REQUIRED WORK
[1] Answer the following questions using the biographies, one line per answer, marked (a), (b) and (c) to match:
(a) At which institution did Anna-Maria Sichani complete her MA in Digital Humanities?
(b) At which university is Eric S. Hood a Core Faculty Member in the Digital Humanities?
(c) What was the specialist subject of Reinier's master's degree?
[2] Summarize the biographies in two sentences.

Anna-Maria Sichani (Άννα-Μαρία Σιχάνη) is a Modern Greek literary scholar and a Digital Humanist. Anna-Maria is currently an Early Stage Researcher and Marie Skłodowska-Curie Fellow affiliated with the Digital Scholarly Editing Initial Training Network (DiXiT) (EU-FP7), based at Huygens ING and a PhD Research Fellow at King’s Digital Lab. Her PhD research – currently in the final stages at the University of Ioannina (Greece) – focuses on how changes on textual mediality and communication technologies informed while radicalised editorial practices and literary activities in the Modern Greek literary field during the Sixties. She holds a BA and a MPhil in Modern Greek Philology from the University of Athens (Greece), then followed by a MA in Digital Humanities in UCL, with a dissertation on literary drafts and computational technologies. Anna-Maria’s research interests, work experience and expertise intersect the changing materialities of literary culture, textual scholarship and scholarly communication with a particular focus on their related practices, politics and economics. She has collaborated with a number of Digital Humanities projects (Transcribe Bentham, DARIAH etc) and her skills include modelling, encoding and digital publication of textual materials, data architecture and analysis.
Dr. Eric S. Hood specialize in cultural theory and British Romanticism, particularly British epic poetry in the 18th and 19th century. He is a Founding Editor at the Digital Mitford and a Core Faculty Member in the Digital Humanities at Michigan State University, where he teaches first-year writing.
Reinier studied history at Leiden University. He has a master’s degree (specialist subject: reception of antiquity) and took part in the Crayenborgh honours class 2003.

SUPPLIED INFORMATION
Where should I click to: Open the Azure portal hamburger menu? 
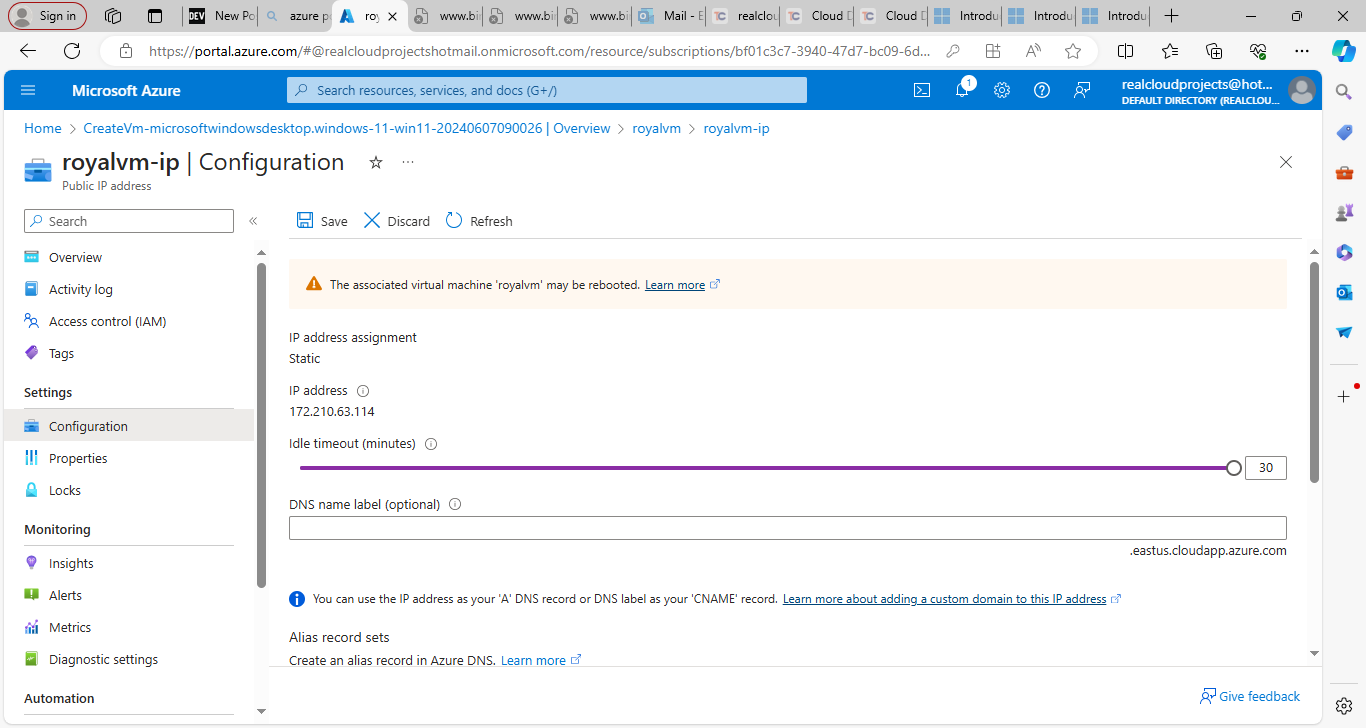pyautogui.click(x=28, y=90)
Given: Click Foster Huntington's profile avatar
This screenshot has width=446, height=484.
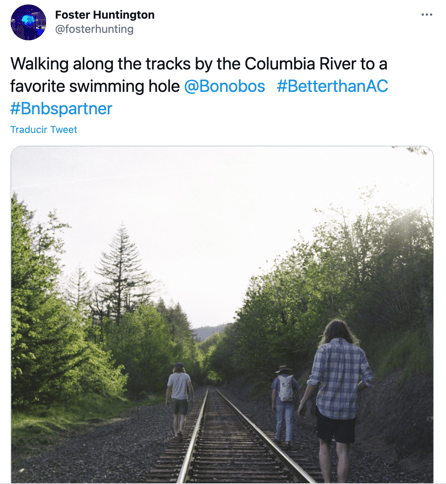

ANSWERS TO THE EXERCISE
[1]
(a) UCL
(b) Michigan State University
(c) Reception of antiquity

[2] The biographies present Anna-Maria Sichani, a Modern Greek literary scholar and Digital Humanist whose PhD research at the University of Ioannina examines editorial practices and literary activities in the Modern Greek literary field during the Sixties, and Eric S. Hood, a specialist in cultural theory and British Romanticism who is a Founding Editor at the Digital Mitford and a Core Faculty Member in the Digital Humanities at Michigan State University. They also state that Reinier studied history at Leiden University, holds a master's degree with reception of antiquity as his specialist subject, and took part in the Crayenborgh honours class 2003.